Ogni giorno i medici prendono decisioni difficili che richiedono l’integrazione di un’enorme quantità di informazioni. Le informazioni necessarie per prendere queste decisioni mediche sono sparse in vari documenti, ad esempio l'anamnesi del paziente e i referti di laboratorio e di imaging. Quando i medici svolgono il loro lavoro, tuttavia, tutte queste informazioni vengono infine integrate nelle note scritte dai medici per documentare e riassumere la cura del paziente.

I modelli predittivi clinici derivano spesso da regole che esistono da decenni6,7,8,9, nonché da metodi di apprendimento automatico10,11,12, e la maggior parte si basa su input strutturati estratti dalla cartella clinica elettronica (EHR) o direttamente dal medico input. Questa dipendenza da input strutturati introduce complessità nell’elaborazione dei dati, così come nello sviluppo e nell’implementazione dei modelli, che in parte è responsabile del fatto che la stragrande maggioranza degli algoritmi predittivi medici vengano addestrati, testati e pubblicati, ma mai utilizzati per valutare il loro impatto sulla realtà. assistenza clinica mondiale. Questo viene spesso definito il “problema dell'ultimo miglio” (rif. 1,2,3).

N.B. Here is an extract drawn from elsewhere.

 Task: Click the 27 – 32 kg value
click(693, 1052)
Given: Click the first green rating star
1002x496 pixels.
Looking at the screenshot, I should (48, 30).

Uno degli sviluppi recenti più interessanti nella ricerca moderna sull’intelligenza artificiale (AI) sono i modelli linguistici di grandi dimensioni (LLM). È stato dimostrato che queste enormi reti neurali (con milioni o addirittura miliardi di parametri) ottengono risultati di grande impatto su un’ampia gamma di problemi che si basano sulla lettura e sull’interpretazione del linguaggio umano. Negli ultimi anni sono stati sviluppati diversi stili di LLM, che vanno dai modelli di codificatore (come BERT4) ai modelli di decodificatore (come GPT3; rif. 5). Abbiamo teorizzato che i LLM potrebbero potenzialmente risolvere il problema dell'ultimo miglio nell'analisi predittiva medica semplicemente leggendo le note scritte dai medici, accedendo così immediatamente a una descrizione completa dello stato medico di un paziente per fornire supporto decisionale presso il punto di cura in un'ampia gamma di aspetti. compiti clinici ed operativi.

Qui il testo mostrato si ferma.